I use one key per set of systems that share a common administrative boundary. This limits the number of machines that get popped if a key is compromised, whilst not completely overwhelming my capacity to store and manage several thousand keys. Different passphrases on each key means that even if all your private keys are stolen and one key is compromised, the rest don't go down the toilet with it. Also, if you do do something stupid (like copy a private key onto an untrusted machine), again you don't have to rekey everything, just the machines associated with that key.
The public key doesn't matter much, since, by definition, it can be publicised. So the only issue is the privacy of your private keys. They're on your own machine, and all together, so if one is compromised, it's likely that they'll all be compromised. Therefore, multiple keypairs is just more work for the same effect.
The only time I would use different keys is for different accounts or different roles, which by definition shouldn't have complete overlap in access.
If I understand properly, each server is going to have its own public key.
For a given user, you can generate one key and use it everywhere, so long as the private key is replicated across to all initiating hosts. (This would happen automatically via network-mounted home directories and a directory-based authentication system such as OpenLDAP since the user will always be "the same" regardless of what workstation they login from.)
Outside of a directory-based user system, I think it's a Bad Idea™ to use the same keys everywhere - you end up with a net reduction in system security, as anyone who can get a key from any of the workstations can then authenticate as that user to the remote server.
Another alternative, emplyed by several large corporations (and I'm sure small ones, too) is to never allow a "user" to use pre-shared keys, but rather to have then login to a "jump" or "hub" box,
su to the appropriate connecting user, and then SSH from there to the servers they need to manage.
Also, if you use a management system like HP's Server Automation platform, then remote administration of managed servers becomes a more simplified process.
As others have said, although the idea of multiple key pairs may seem more secure, if there is a chance they will be used in such a way that they are all in the same place then it is just more hassle and not more secure.

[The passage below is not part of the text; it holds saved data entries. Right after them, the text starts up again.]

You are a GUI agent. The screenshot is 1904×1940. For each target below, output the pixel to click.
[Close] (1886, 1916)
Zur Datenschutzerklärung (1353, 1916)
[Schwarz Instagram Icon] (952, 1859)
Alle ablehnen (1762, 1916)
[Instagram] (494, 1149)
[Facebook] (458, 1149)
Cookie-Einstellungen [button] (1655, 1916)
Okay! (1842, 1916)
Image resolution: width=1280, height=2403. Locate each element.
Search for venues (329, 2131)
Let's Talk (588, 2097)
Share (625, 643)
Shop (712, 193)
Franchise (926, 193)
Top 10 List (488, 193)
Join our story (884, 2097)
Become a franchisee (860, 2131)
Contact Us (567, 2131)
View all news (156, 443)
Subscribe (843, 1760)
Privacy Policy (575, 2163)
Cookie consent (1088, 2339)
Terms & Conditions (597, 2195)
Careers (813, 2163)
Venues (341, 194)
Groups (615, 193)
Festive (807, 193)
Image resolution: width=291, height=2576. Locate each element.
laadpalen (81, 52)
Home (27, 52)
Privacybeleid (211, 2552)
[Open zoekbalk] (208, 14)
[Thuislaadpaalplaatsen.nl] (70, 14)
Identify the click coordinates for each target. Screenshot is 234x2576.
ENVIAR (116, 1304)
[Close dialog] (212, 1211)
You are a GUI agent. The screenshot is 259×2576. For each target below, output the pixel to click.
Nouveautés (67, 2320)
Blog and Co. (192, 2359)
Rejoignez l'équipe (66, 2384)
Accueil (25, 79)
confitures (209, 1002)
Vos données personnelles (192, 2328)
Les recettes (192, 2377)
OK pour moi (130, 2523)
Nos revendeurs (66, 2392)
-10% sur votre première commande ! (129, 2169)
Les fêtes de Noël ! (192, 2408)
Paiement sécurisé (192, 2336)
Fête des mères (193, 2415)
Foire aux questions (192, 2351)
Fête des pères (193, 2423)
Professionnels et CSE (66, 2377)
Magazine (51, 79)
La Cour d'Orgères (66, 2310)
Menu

Multiple passphrases would make it more secure but also a big headache trying to remember which passphrase goes with which key, and which key goes with which server.
The most reasonable answer to me would be the one where it was suggested doing that ONLY if it involves separate administrative roles without much overlap. Such that it could be different people handling the different roles, or on different workstations or whatever. In that case you have more unique things to deal with for each different role anyways so it's more justifiable.
For ease of managing multiple SSH capable servers, you may want to check out cssh. You can combine cssh with passphrased SSH keys to greatly enhance your ability to manage multiple servers simultaneously.